> **Aim of the task**: Every line containing the word "agent" must be pulled from the records.

> **Raw data**:
###

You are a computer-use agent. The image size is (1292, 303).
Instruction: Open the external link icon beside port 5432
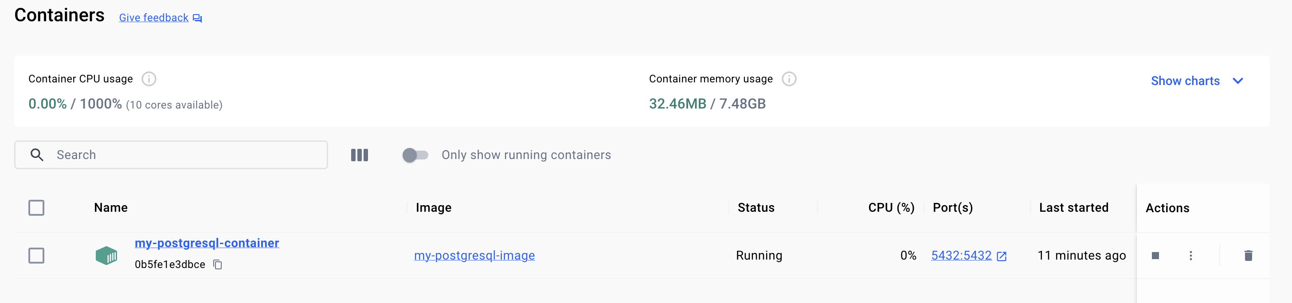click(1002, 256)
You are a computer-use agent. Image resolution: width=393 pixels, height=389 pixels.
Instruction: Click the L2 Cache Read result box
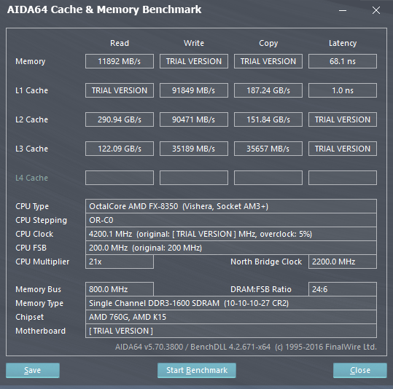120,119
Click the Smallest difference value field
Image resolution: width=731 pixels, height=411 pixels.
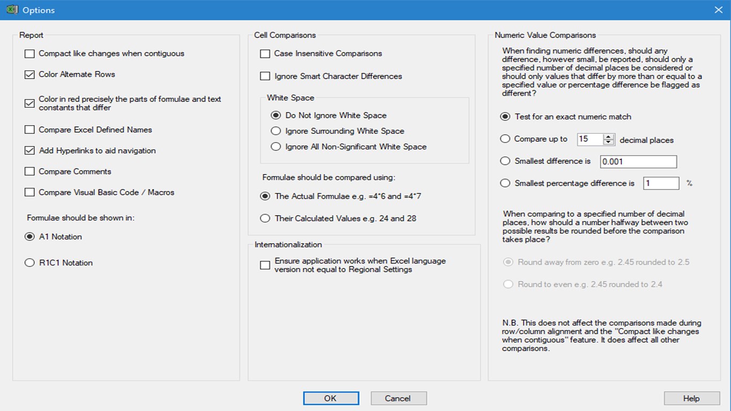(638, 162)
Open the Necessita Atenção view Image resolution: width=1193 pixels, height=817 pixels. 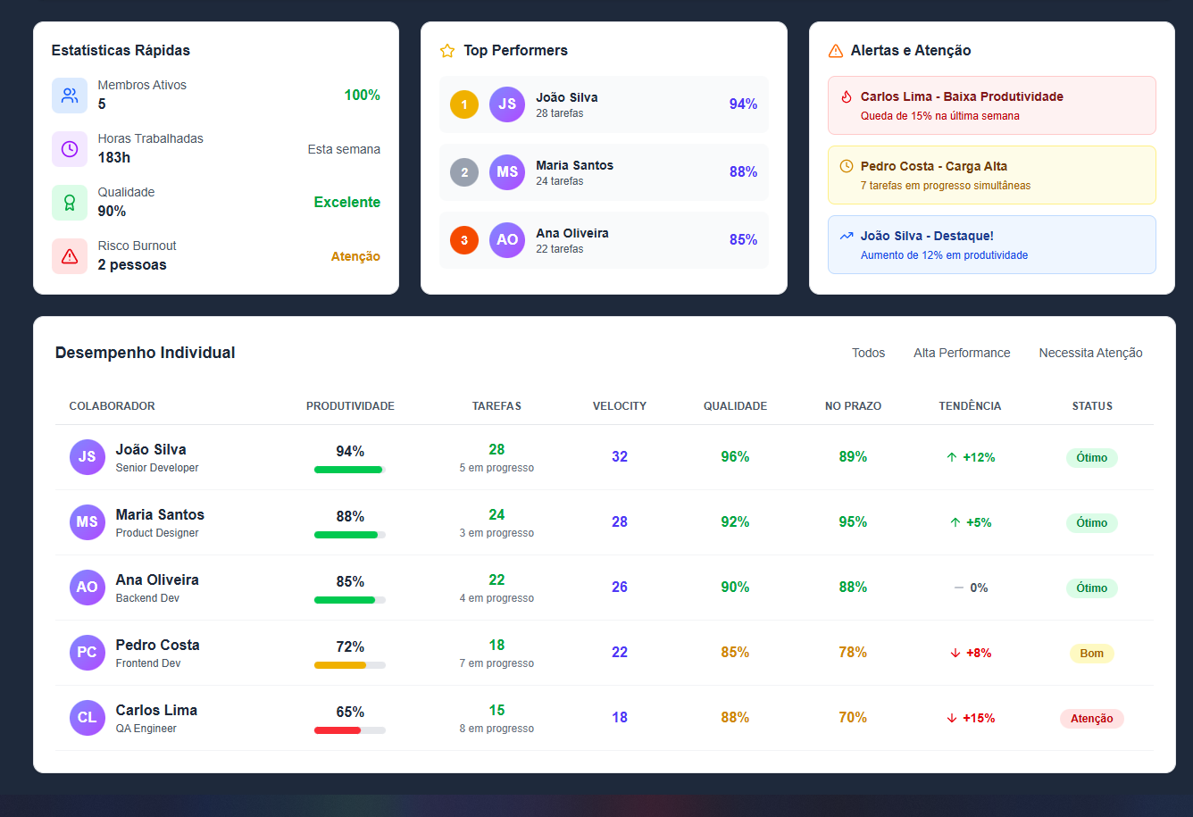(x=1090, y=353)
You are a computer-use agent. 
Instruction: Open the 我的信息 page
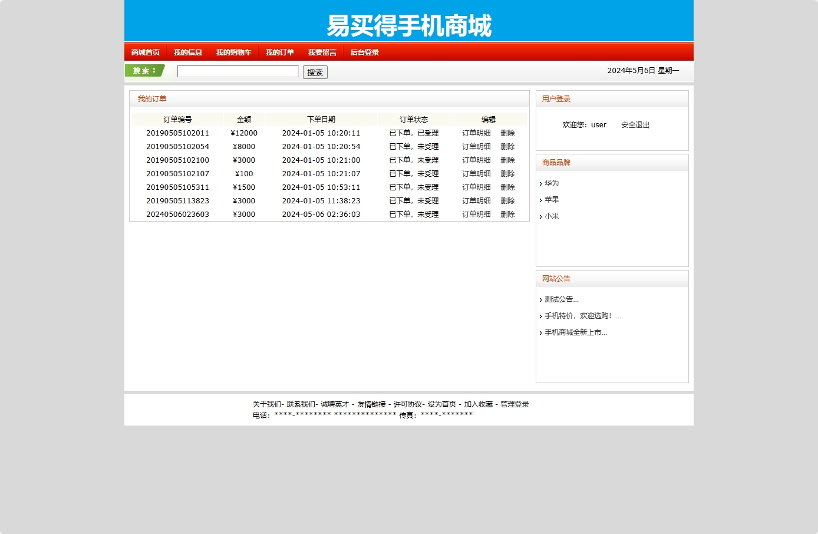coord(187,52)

###

> **Final answer**:
You are a computer-use agent. The image size is (1292, 303).
You are a computer-use agent. Image resolution: width=393 pixels, height=389 pixels.
You are a computer-use agent. 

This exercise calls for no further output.